### Description of the task
Only the lines from the one containing "Nos créations de jardin (620, 27)" through the one containing "Archbishop Chaput's column (41, 315)" should be printed, exactly as they appear below, with both ends included.

### Supplied material
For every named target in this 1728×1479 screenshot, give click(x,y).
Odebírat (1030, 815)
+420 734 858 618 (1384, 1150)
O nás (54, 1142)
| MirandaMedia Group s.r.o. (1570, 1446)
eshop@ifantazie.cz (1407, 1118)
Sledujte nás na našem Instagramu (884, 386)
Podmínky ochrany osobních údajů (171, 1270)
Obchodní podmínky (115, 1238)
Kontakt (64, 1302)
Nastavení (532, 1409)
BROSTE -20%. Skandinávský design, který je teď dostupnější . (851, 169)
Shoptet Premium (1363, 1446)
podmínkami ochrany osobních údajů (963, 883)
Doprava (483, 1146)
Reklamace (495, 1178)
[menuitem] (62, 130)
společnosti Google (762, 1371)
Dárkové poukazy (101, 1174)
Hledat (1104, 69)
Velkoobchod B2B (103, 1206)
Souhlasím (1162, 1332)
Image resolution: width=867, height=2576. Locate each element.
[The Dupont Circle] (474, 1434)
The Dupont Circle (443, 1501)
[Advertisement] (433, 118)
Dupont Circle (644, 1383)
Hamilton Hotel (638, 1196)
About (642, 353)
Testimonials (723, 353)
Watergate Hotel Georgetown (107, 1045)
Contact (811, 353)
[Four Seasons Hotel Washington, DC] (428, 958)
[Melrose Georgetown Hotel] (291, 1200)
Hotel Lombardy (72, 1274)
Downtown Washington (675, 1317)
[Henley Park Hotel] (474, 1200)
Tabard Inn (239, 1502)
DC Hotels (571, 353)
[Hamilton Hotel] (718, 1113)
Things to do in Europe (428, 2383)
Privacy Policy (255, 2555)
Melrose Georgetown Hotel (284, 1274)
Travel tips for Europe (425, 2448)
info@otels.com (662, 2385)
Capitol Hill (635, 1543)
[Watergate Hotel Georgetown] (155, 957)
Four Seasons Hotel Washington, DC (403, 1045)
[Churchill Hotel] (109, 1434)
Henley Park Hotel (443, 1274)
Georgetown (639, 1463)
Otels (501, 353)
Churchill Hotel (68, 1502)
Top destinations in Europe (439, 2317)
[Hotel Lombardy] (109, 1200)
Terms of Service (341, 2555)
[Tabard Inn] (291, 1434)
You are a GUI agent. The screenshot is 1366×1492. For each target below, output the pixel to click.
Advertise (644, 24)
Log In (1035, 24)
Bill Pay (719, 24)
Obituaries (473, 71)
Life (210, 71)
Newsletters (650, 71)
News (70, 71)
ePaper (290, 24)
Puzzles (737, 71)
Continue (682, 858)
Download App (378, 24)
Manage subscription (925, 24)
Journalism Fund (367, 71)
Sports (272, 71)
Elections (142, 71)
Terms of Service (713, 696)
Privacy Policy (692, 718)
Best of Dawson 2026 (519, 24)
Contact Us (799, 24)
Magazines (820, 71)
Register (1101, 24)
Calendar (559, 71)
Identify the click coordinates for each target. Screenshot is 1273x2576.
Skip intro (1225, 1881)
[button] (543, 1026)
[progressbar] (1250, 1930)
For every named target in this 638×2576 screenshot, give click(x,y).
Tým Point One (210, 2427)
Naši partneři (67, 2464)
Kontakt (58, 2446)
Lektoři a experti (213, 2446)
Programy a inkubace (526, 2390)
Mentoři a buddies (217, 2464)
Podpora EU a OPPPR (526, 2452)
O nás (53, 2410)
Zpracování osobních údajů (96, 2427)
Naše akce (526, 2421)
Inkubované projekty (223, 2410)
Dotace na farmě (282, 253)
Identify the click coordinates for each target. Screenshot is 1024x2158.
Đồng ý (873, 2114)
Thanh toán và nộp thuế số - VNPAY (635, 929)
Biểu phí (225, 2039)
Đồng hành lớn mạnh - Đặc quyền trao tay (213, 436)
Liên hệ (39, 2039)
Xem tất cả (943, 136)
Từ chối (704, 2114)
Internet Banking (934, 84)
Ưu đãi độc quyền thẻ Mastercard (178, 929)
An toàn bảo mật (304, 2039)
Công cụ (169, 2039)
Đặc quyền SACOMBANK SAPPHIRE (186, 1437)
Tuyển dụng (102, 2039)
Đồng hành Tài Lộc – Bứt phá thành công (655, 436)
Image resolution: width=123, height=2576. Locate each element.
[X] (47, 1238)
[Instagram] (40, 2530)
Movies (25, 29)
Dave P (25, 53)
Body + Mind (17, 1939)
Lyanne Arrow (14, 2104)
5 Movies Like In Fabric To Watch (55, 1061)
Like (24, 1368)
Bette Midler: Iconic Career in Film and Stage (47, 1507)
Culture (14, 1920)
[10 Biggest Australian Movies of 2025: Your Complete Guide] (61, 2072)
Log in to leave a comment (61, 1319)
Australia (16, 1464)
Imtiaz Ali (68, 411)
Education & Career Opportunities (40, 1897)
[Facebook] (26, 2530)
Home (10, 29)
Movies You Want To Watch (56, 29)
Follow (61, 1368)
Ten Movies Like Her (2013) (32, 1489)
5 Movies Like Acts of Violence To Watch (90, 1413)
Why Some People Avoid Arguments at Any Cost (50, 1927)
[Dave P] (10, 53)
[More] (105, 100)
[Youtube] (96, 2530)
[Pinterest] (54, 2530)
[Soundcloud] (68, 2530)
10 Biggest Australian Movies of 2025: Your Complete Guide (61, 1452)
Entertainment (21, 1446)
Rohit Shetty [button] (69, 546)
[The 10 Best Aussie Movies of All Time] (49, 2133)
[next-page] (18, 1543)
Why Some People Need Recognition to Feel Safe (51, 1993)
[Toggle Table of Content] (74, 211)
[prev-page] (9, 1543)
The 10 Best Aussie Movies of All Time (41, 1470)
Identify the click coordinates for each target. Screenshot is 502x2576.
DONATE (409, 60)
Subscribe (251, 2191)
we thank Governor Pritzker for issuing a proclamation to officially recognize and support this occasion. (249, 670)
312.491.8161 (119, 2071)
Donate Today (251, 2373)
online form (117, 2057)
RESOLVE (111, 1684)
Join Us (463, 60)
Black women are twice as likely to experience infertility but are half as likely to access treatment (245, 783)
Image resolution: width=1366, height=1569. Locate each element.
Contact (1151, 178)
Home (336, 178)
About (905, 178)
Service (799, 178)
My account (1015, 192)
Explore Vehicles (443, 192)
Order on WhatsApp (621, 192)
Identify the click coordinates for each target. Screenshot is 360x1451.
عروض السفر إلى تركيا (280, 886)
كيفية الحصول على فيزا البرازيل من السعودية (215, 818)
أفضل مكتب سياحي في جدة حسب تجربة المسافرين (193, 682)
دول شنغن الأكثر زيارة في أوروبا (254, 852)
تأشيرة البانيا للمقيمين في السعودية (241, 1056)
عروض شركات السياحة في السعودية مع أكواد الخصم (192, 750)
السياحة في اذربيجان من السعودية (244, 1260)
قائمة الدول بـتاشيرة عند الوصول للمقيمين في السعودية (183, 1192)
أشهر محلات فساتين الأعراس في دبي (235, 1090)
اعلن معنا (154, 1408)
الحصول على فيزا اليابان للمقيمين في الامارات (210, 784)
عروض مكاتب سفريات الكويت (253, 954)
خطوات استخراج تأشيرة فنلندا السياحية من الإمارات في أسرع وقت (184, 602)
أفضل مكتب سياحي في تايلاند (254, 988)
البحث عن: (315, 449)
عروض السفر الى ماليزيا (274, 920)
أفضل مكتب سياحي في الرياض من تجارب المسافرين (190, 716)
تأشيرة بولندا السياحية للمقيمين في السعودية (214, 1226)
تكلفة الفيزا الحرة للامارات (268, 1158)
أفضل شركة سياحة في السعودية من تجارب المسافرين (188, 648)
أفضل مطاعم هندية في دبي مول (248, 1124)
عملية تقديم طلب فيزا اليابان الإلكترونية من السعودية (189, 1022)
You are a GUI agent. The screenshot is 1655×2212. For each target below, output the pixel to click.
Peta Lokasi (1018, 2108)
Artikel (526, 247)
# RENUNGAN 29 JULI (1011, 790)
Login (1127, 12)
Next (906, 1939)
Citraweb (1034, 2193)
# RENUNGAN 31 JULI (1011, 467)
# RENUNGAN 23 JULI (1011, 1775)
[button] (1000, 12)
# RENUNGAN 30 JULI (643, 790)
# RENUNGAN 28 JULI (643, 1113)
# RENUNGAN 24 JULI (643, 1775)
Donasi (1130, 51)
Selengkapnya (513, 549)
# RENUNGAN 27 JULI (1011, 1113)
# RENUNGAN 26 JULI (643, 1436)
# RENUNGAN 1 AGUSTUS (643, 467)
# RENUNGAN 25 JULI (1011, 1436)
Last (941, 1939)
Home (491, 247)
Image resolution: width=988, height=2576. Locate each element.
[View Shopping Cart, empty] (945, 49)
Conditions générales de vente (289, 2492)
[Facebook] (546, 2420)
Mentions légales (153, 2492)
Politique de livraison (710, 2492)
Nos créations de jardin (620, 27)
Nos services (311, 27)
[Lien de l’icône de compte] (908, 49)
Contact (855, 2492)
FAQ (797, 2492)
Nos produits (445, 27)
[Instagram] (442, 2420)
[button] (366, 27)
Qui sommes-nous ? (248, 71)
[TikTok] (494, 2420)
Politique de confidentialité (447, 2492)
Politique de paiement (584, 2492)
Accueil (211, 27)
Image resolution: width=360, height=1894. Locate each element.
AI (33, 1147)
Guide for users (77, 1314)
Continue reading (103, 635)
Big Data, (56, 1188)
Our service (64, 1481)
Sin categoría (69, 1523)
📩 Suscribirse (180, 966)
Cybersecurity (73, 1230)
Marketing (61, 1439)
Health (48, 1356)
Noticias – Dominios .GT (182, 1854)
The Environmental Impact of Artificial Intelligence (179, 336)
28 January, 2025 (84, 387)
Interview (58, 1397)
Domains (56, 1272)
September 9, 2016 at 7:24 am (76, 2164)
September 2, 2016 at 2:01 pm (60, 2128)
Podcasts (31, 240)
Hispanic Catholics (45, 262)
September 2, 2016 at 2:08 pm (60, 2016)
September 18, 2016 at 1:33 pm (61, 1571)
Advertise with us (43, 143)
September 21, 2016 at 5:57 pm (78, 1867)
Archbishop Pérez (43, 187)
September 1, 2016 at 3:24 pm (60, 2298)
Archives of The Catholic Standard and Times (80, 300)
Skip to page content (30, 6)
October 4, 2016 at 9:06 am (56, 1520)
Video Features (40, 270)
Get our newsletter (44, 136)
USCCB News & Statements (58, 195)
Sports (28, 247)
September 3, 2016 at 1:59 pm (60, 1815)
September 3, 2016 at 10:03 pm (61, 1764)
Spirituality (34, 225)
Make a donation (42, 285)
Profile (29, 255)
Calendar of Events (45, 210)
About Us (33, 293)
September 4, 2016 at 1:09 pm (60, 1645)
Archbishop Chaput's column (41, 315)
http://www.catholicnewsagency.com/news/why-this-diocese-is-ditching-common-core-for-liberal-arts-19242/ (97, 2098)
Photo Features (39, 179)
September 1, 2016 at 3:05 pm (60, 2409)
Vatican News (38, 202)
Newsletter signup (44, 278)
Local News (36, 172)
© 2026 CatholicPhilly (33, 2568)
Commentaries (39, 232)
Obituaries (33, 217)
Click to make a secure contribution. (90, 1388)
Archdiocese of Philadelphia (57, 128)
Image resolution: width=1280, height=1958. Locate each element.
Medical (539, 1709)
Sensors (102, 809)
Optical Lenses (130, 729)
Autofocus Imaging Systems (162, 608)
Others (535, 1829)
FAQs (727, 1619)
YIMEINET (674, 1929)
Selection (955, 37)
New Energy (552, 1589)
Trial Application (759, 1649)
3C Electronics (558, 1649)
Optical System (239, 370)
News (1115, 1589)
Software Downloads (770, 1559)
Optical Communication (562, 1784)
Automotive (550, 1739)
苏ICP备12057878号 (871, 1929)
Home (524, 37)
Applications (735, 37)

### Expected answer
Nos créations de jardin (620, 27)
Nos services (311, 27)
[Lien de l’icône de compte] (908, 49)
Contact (855, 2492)
FAQ (797, 2492)
Nos produits (445, 27)
[Instagram] (442, 2420)
[button] (366, 27)
Qui sommes-nous ? (248, 71)
[TikTok] (494, 2420)
Politique de confidentialité (447, 2492)
Politique de paiement (584, 2492)
Accueil (211, 27)
Image resolution: width=360, height=1894. Locate each element.
AI (33, 1147)
Guide for users (77, 1314)
Continue reading (103, 635)
Big Data, (56, 1188)
Our service (64, 1481)
Sin categoría (69, 1523)
📩 Suscribirse (180, 966)
Cybersecurity (73, 1230)
Marketing (61, 1439)
Health (48, 1356)
Noticias – Dominios .GT (182, 1854)
The Environmental Impact of Artificial Intelligence (179, 336)
28 January, 2025 (84, 387)
Interview (58, 1397)
Domains (56, 1272)
September 9, 2016 at 7:24 am (76, 2164)
September 2, 2016 at 2:01 pm (60, 2128)
Podcasts (31, 240)
Hispanic Catholics (45, 262)
September 2, 2016 at 2:08 pm (60, 2016)
September 18, 2016 at 1:33 pm (61, 1571)
Advertise with us (43, 143)
September 21, 2016 at 5:57 pm (78, 1867)
Archbishop Pérez (43, 187)
September 1, 2016 at 3:24 pm (60, 2298)
Archives of The Catholic Standard and Times (80, 300)
Skip to page content (30, 6)
October 4, 2016 at 9:06 am (56, 1520)
Video Features (40, 270)
Get our newsletter (44, 136)
USCCB News & Statements (58, 195)
Sports (28, 247)
September 3, 2016 at 1:59 pm (60, 1815)
September 3, 2016 at 10:03 pm (61, 1764)
Spirituality (34, 225)
Make a donation (42, 285)
Profile (29, 255)
Calendar of Events (45, 210)
About Us (33, 293)
September 4, 2016 at 1:09 pm (60, 1645)
Archbishop Chaput's column (41, 315)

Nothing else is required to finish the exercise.